A dianteira de Lula à frente das pesquisas é o destaque na manhã deste domingo no site do jornal The New York Times. Na reportagem, assinada pelo correspondente Larry Rother, o destaque é o novo escândalo que respingou sobre o presidente e candidato à reeleição pelo PT, pano de fundo para a eleição em que "os brasileiros irão decidir se ele é ou não digno de um segundo mandato", segundo o artigo.

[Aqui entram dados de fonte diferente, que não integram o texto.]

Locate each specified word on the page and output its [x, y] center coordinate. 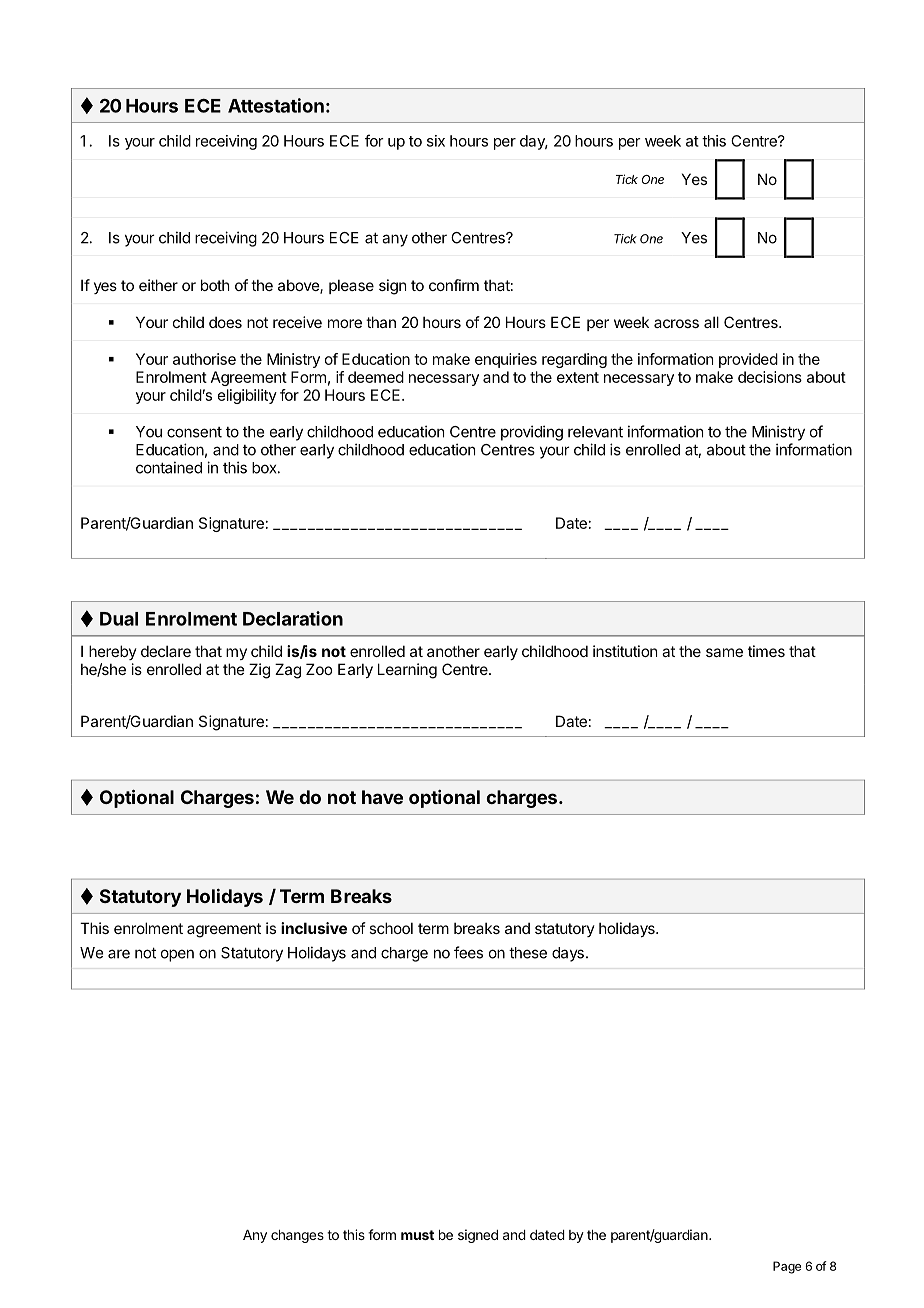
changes [297, 1236]
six [436, 141]
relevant [595, 432]
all [711, 322]
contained [169, 467]
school [391, 928]
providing [532, 433]
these [528, 953]
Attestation [276, 105]
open [177, 955]
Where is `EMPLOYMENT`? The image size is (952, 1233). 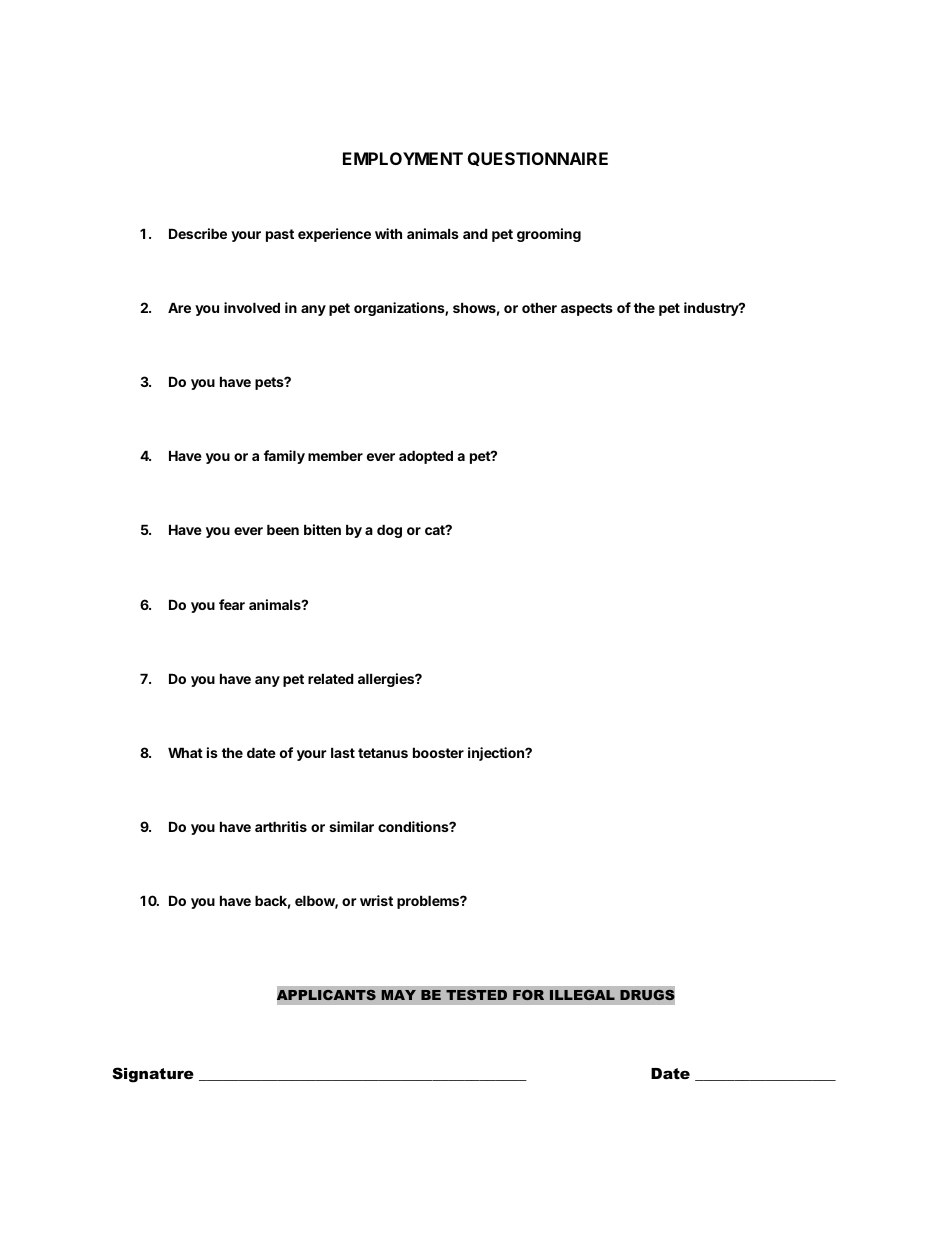
EMPLOYMENT is located at coordinates (403, 158).
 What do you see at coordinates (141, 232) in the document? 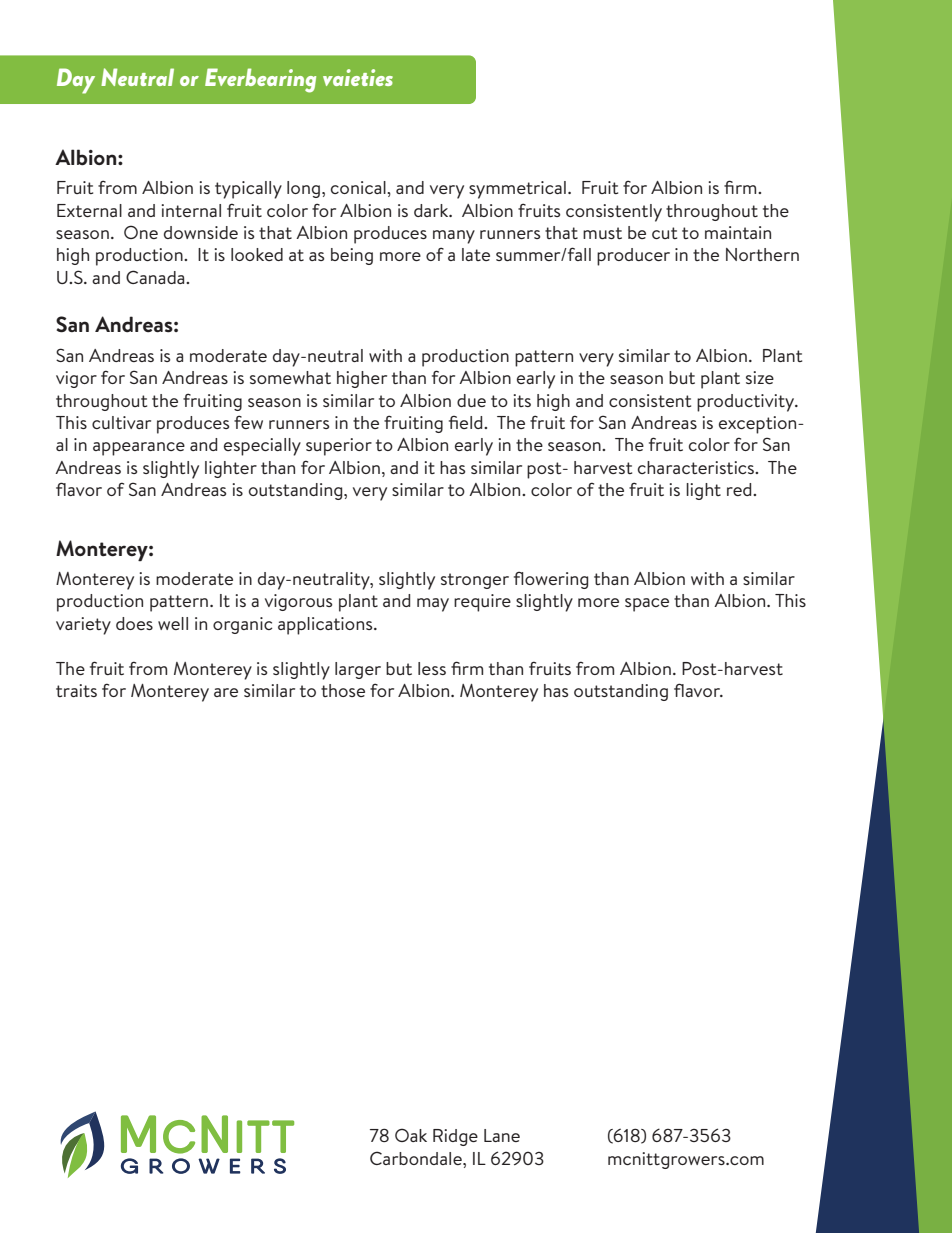
I see `One` at bounding box center [141, 232].
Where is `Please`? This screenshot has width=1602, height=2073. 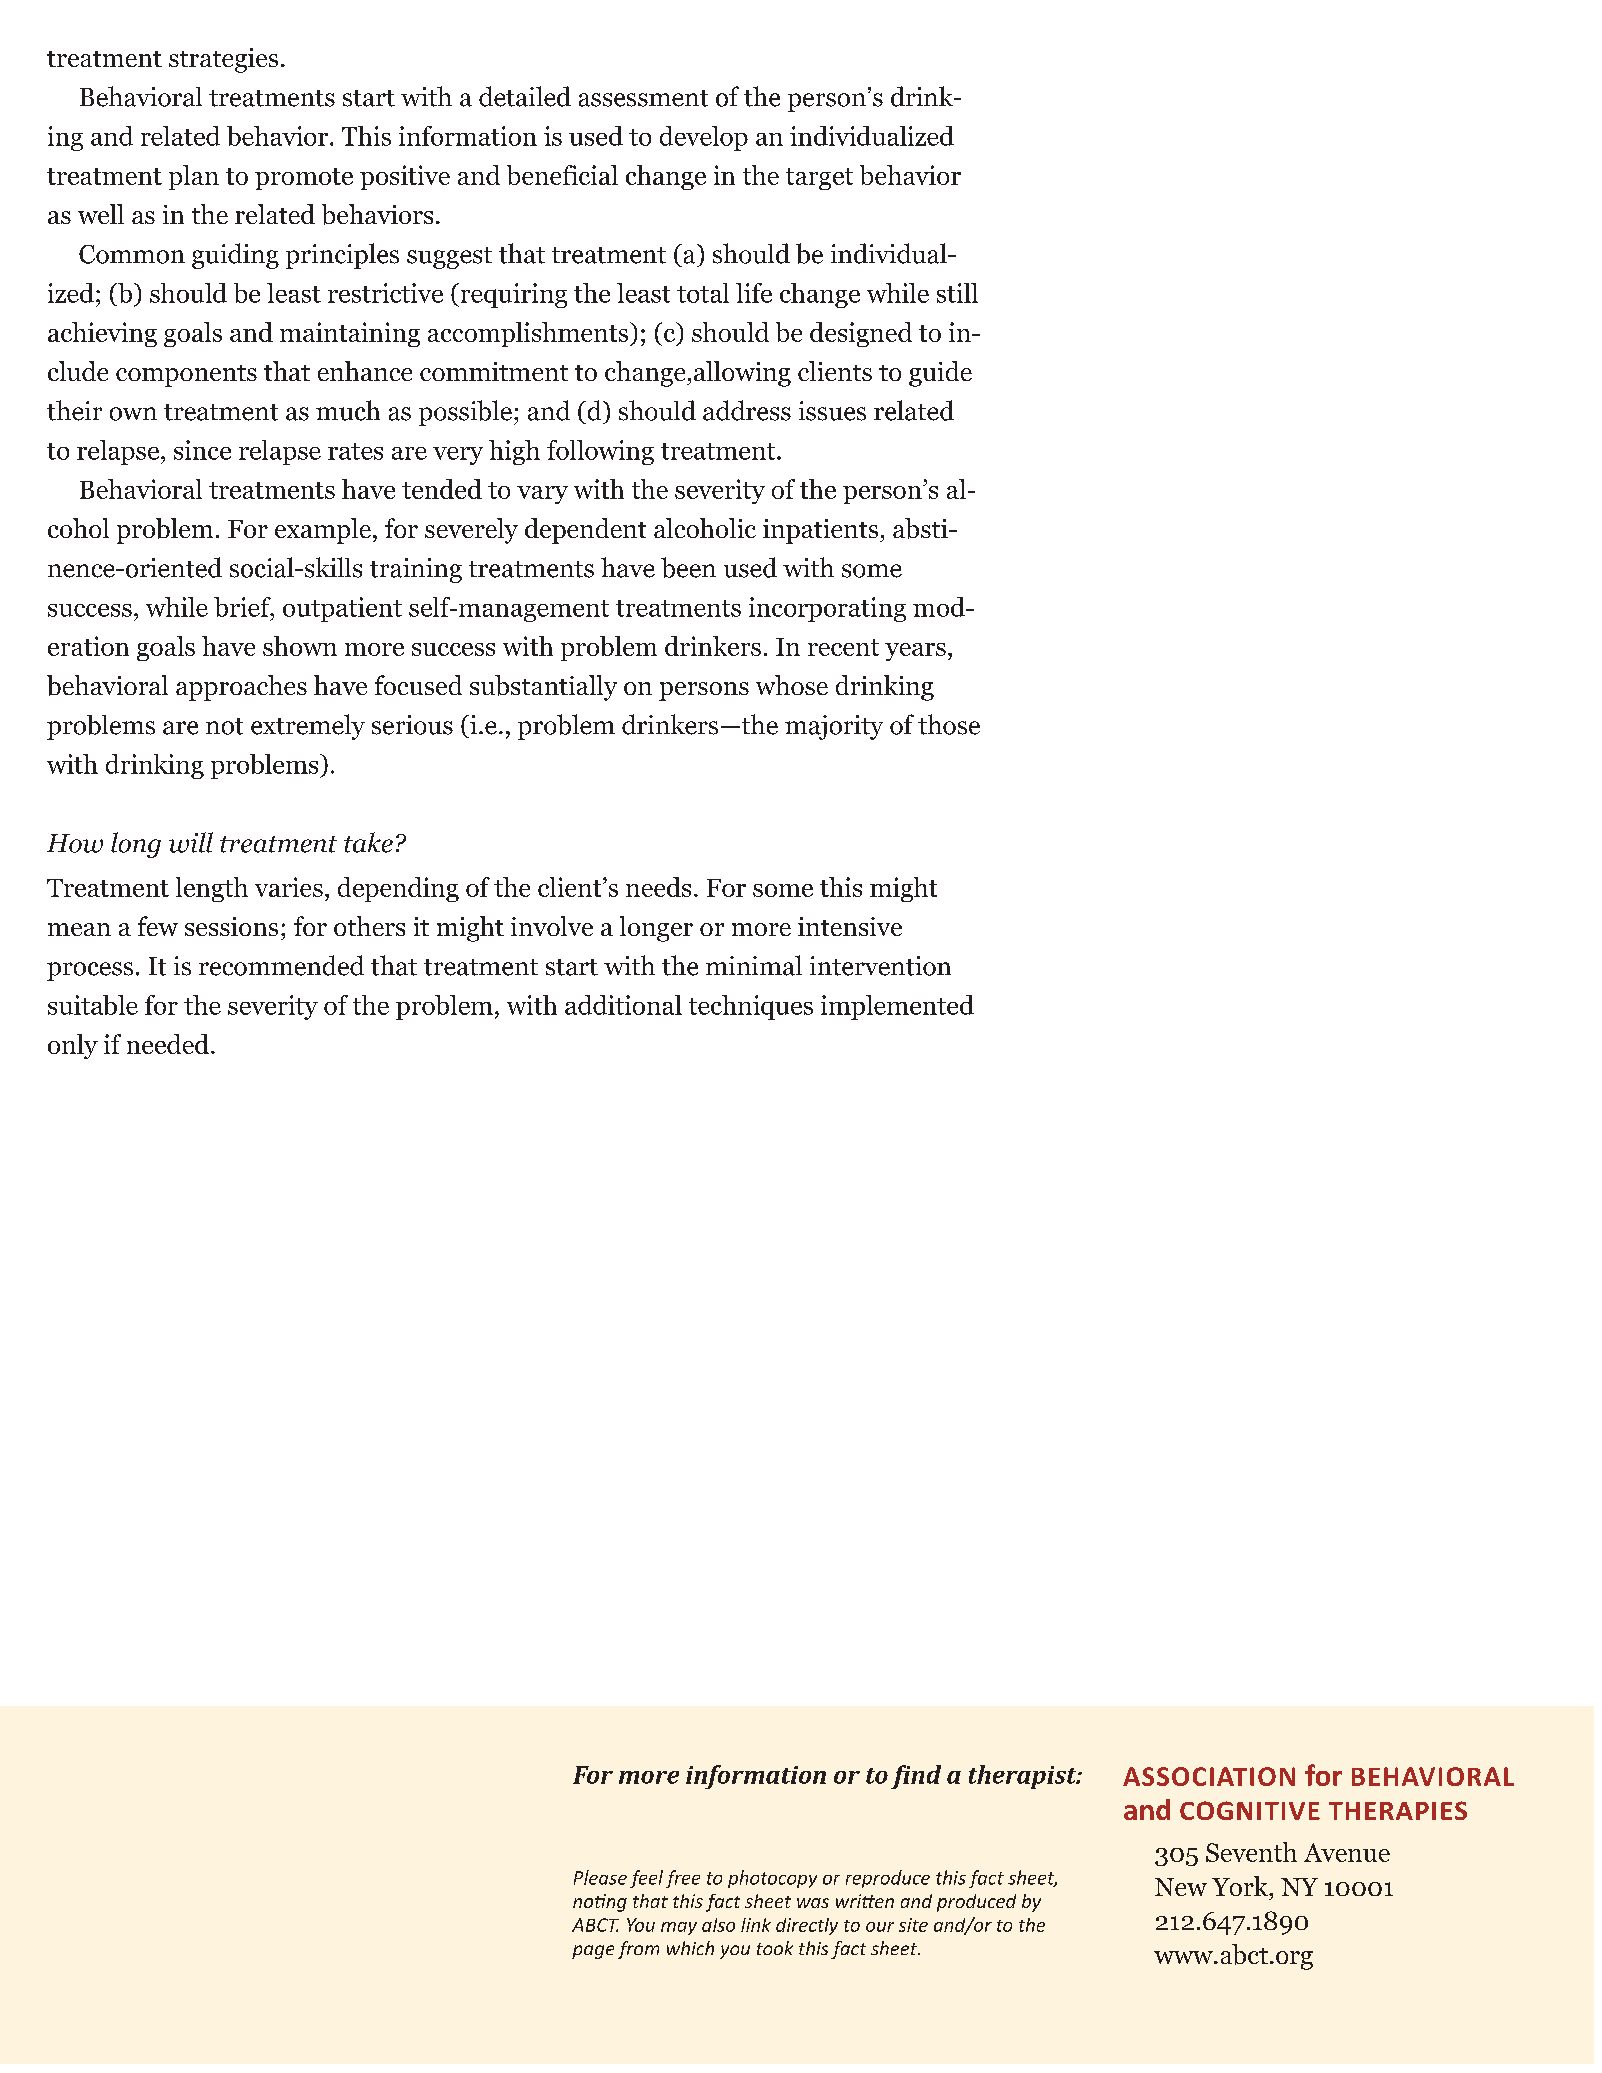
Please is located at coordinates (600, 1877).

A matéria também indica o favoritismo de Lula em vencer as eleições já no primeiro turno, mas destaca as incertezas causadas pelo recente escândalo dos dossiês e que envolveu colaboradores próximos do presidente e membros de sua campanha.

A reportagem segue descrevendo os principais adversários de Lula o candidato pelo PSDB, Geraldo Alckmin, e os antigos aliados de Lula, Heloísa Helena (PSOL) e Cristovam Buarque (PDT), e ainda destaca fala de Alckmin dada durante entrevista coletiva de imprensa para correspondentes internacionais. "O segundo turno seria inevitável por conta da rejeição do eleitorado com o novo escândalo e com a corrosão da credibilidade do presidente", teria dito Alckmin.

O candidato do PSDB teria chamado a atenção para a importância do segundo turno nas eleições presidenciais, e que seria "uma nova eleição", na qual pesaria muito o elevado índice de rejeição a Lula.

A reportagem destaca a frase de Alckmin: "No primeiro turno, eu voto no candidato que eu quero, enquanto no segundo, eu voto contra o candidato que eu não quero".

O texto termina relatando a seqüencia de escândalos, a fala de Lula em que se compara a Jesus Cristo, por ter sido "traído" por pessoas próximas e ainda fala da ausência de Lula ao debate realizado pela Rede Globo, e que não impediu seus adversários de dirigir perguntas contundentes ao presidente.

"Se as acusações contra o senhor forem provadas, o senhor renuncia? Os seus eleitores estão votando no senhor ou no seu vice-presidente?", foram as falas de Cristovam Buarque, destacada do debate, e reproduzidas ao final da reportagem.